Working with Complex Image data for CNNs

Original article was published by Rishit Dagli on Deep Learning on Medium


Reading the Data

In the previous blog post, we worked with MNIST data which was pretty simple, grayscaled 28 X 28 images, and the thing you want to classify is centered in the image. Real-life data is different, it has more complex images, your subject might be anywhere in the image not necessarily centered. Our dataset had very uniform images too. This time we’ll also work on a larger dataset.
We’ll be using the Cats vs Dogs dataset to try out these things for ourselves. TensorFlow has something called ImageDataGenerator which simplifies things for us and allows us to directly read the images and place them. So you would first have two directories called train and validation directory, each of the directories would have two subdirectories Cats and Dogs each of which would have the respective images and auto label them for us. Here’s how the directory structure looks-

The directory structure

Let’s now see this in code. The ImageDataGenerator is present in tensorflow.keras.preprocessing.image so first let’s go ahead and import it-

from tensorflow.keras.preprocessing.image import ImageDataGenerator

Once you do this you can now use the ImageDataGenerator

train_image_generator = ImageDataGenerator(rescale=1./255)train_data_gen =  train_iamge_generator.flow_from_directory(
batch_size=batch_size,
directory=train_dir,
shuffle=True,
target_size=(IMG_HEIGHT,IMG_WIDTH)
class_mode='binary')

We first pass in rescale=1./255 to normalize the images, you can then call the flow_from_directory the method from that directory and its sub-directories. So in this case taking the above diagram as a reference, you would pass in the Training directory.

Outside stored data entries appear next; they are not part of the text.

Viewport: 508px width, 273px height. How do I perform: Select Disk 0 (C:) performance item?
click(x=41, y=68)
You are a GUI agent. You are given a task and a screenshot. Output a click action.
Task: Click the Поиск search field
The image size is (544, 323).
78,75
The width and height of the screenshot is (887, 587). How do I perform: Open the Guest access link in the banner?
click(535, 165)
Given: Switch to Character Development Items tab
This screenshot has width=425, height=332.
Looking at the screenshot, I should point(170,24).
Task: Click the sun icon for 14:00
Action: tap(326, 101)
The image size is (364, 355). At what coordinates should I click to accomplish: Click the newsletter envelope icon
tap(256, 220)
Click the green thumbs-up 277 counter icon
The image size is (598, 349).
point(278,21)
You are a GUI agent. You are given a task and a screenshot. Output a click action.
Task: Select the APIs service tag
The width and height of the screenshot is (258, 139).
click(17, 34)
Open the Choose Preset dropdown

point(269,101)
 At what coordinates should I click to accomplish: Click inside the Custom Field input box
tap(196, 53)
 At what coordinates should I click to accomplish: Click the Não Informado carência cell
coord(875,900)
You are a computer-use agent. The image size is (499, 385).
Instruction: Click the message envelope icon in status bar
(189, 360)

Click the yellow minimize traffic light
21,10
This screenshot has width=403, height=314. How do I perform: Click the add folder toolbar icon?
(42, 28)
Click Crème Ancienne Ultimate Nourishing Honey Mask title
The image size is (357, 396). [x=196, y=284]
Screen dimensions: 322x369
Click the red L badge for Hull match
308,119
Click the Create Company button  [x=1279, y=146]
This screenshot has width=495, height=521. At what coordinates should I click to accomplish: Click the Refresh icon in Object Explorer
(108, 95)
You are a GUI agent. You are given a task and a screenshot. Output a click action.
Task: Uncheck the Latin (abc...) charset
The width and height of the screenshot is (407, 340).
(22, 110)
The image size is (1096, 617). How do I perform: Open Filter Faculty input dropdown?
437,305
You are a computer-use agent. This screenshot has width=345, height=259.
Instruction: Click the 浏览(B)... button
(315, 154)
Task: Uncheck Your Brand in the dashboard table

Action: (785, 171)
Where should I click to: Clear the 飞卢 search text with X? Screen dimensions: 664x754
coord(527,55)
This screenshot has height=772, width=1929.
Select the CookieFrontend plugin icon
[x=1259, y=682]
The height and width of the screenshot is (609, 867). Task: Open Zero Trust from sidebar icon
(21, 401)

Images in your data might be of different sizes to convert or resize them all into one size by the target_size . This is a very important step as all inputs to the neural network should be of the size. A nice thing about this code is that the images are resized for you as they’re loaded. So you don’t need to preprocess thousands of images on your file system you instead to do it in runtime.

The images will be loaded for training and validation in batches where it’s more efficient than doing it one by one. You can specify this by the batch_size , there are a lot of factors to consider when specifying a batch size which we will not be discussing in this blog post. But you can experiment with different sizes to see the impact on the performance.

This is a binary classifier that is it picks between two different things; cats and dogs so we specify that here by the class_mode.

And that’s all you need to read your data and auto label them according to their directories and also do some processing in run time. SO let’s do the same for validation data too-

validation_image_generator = ImageDataGenerator(rescale=1./255)
val_data_gen = validation_imadata_generator.flow_from_directory(
batch_size=batch_size,
directory= validation_dir,
shuffle=True,
target_size=(IMG_HEIGHT,IMG_WIDTH)
class_mode='binary')